Honduras Elects First Woman President, Votes Out Ruling Party

Liam Brucker-Casey
International News Editor/Assistant Editor-in-Chief

On November 28th Hondurans took to the polls and cast ballots on many national and regional offices in addition to the Presidency. The elections saw the end to the 12 years of power for the the right wing National Party and the victory of the first women to be elected President. The new President-Elect Xiomara Castro campaigned on a platform that would tax the rich, possibly loosen ties with Taiwan, and a collection of reforms that would tackle corruption and inequality. Castro has promised to decriminalize abortion, a reversal of the current President’s effort to codify the procedure’s illegality in the constitution earlier this year.

President-Elect Xiomara Castro speaks on election night, November 28th, in Tegucigalpa, Honduras (Photo courtesy of Tomas Ayuso/Bloomberg)

Castro, the wife of former President Manuel Zelaya, ran as the presidential candidate for the Liberty and Refoundation Party which was founded two years after Zelaya was removed from power in a coup. She is the first woman elected to the Presidency of Honduras.

For 12 years the Central American nation of about 9.5 million people has been governed by the conservative National Party. The National Party under outgoing President Juan Orlando Hernández has been beset by scandal. Just earlier this year the President’s brother, Juan Antonio “Tony” Hernández, was sentenced to life in prison in the United States on multiple drug trafficking charges that also implicated President Juan Orlando Hernández as being actively involved in turning Honduras into a major hub of the Cocaine trade. 

The United States, especially under the Trump Administration, had for much of President Hernández’s presidency, been supportive of his leadership. After the Honduras election in December 2017 the US State Department recognized Hernández as the winner despite allegations of fraud and concern expressed by the Organization of American States, and EU observers.

President-Elect Xiomara Castro meets with National Party Presidential candidate Nasry Asfura who conceded defeat on November 30th, 2021 (Photo courtesy of @XiomaraCastroZ via Twitter)

In sharp contrast to the Trump Administration, the current US State Department recognized Castro as the winner, as did her main opponent, National Party candidate Nasry Asfura.

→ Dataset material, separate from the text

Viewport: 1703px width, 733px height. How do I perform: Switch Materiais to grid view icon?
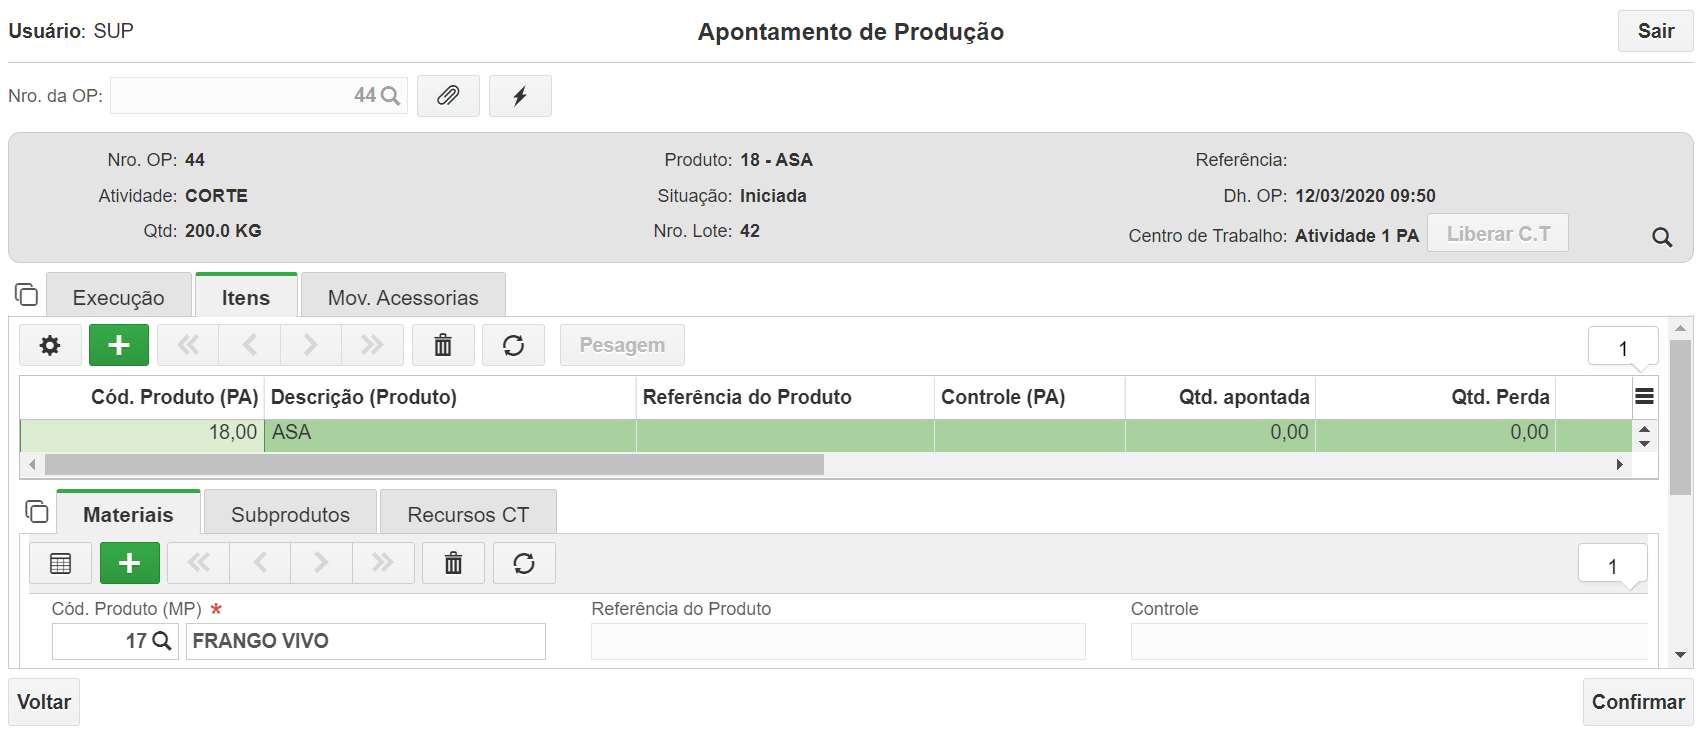[61, 563]
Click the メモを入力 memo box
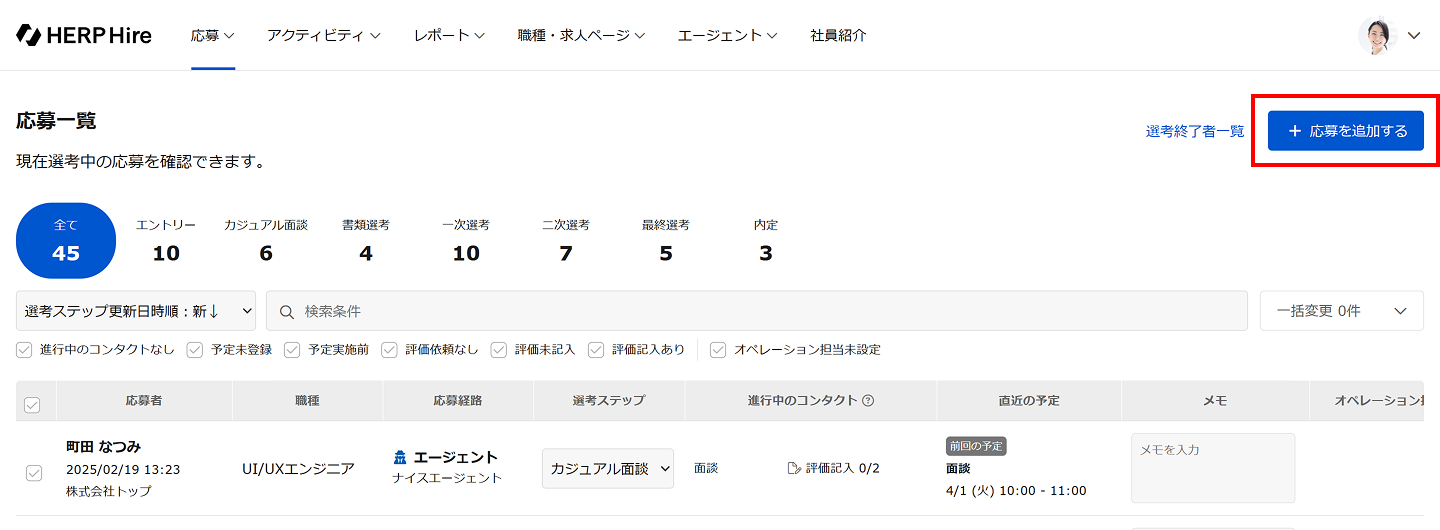Screen dimensions: 1440x530 pos(1213,468)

While some had been concerned by Castro’s remarks support of “democratic-socialism” and opposition to “neoliberalism” in the days immediately after her election their have been signals by those close to the President-Elect that Castro’s will not be a Presidency of complete reversal and realignment, but rather a shift to a more equitable and fair government. Castro’s stance on Taiwan before her election was one of possible reexamination, if not fully switching Honduran diplomatic recognition to China, but a close ally of Castro who will be part of her administration stated that Castro does not plan to recognize China. Regarding what type of economy Honduras will see in the coming years, a top aide suggested social democracy as found in Costa Rica is a more guiding model than Cuba or Venezuela.